- What to produce
Write out the material below again, replacing "dropdown" with "drop-down menu" and keeping everything else unchanged. Leave the pictures out.

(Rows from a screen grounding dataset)
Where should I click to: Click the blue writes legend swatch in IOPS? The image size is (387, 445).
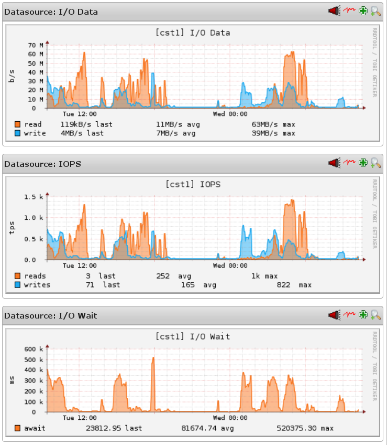click(x=18, y=285)
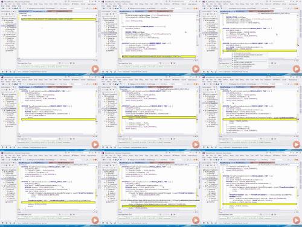Screen dimensions: 302x227
Task: Click the yellow highlighted line in bottom-left thumbnail
Action: 59,202
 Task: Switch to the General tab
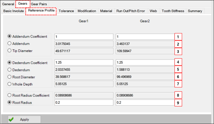[x=8, y=4]
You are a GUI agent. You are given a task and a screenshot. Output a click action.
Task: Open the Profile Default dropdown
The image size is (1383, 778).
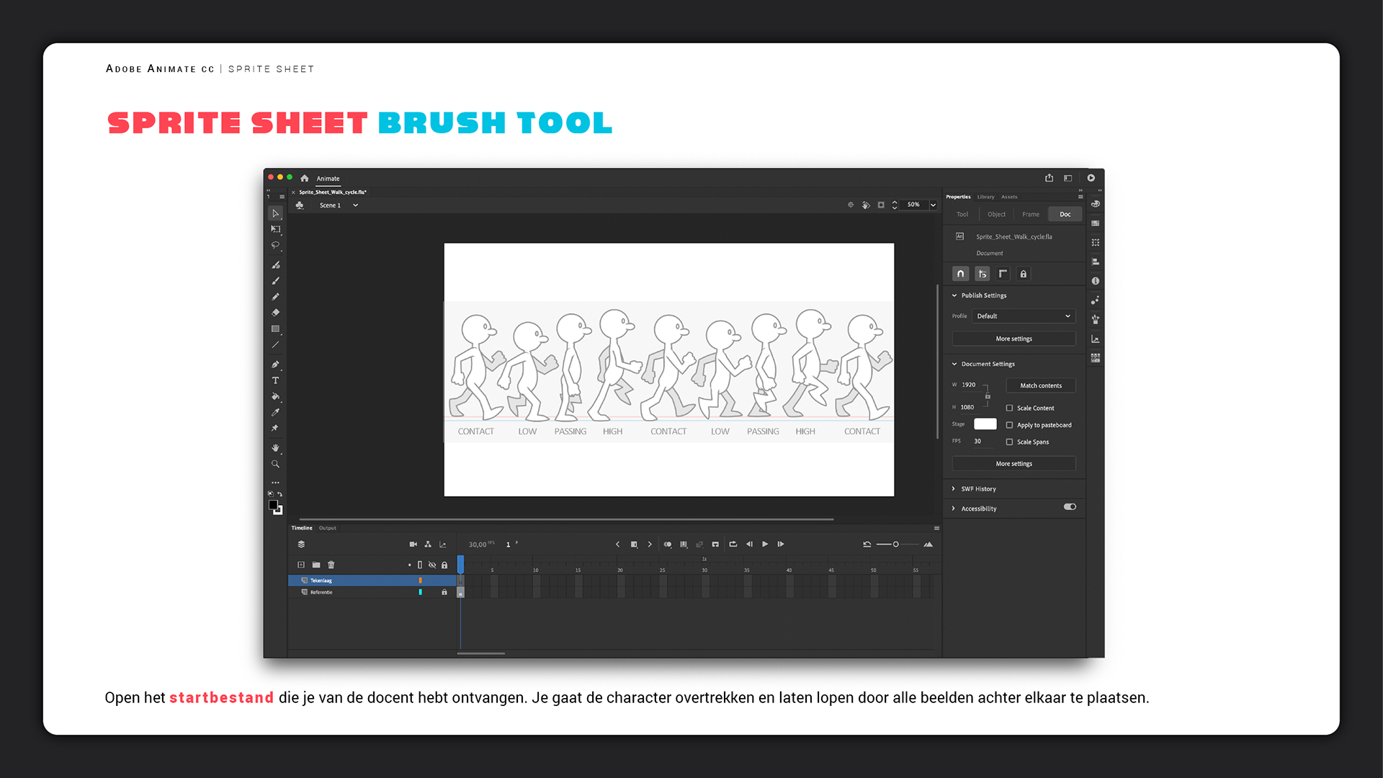click(1023, 316)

- Answer for this exercise
Where should I click to: Click the blue writes legend swatch in IOPS? The image size is (387, 445).
click(x=18, y=285)
Screen dimensions: 302x227
Task: Click the yellow highlighted line in bottom-left thumbnail
Action: 59,202
 Task: Switch to the General tab
[x=8, y=4]
You are a GUI agent. You are given a task and a screenshot. Output a click action.
Task: Open the Profile Default drop-down menu
The image size is (1383, 778).
click(1023, 316)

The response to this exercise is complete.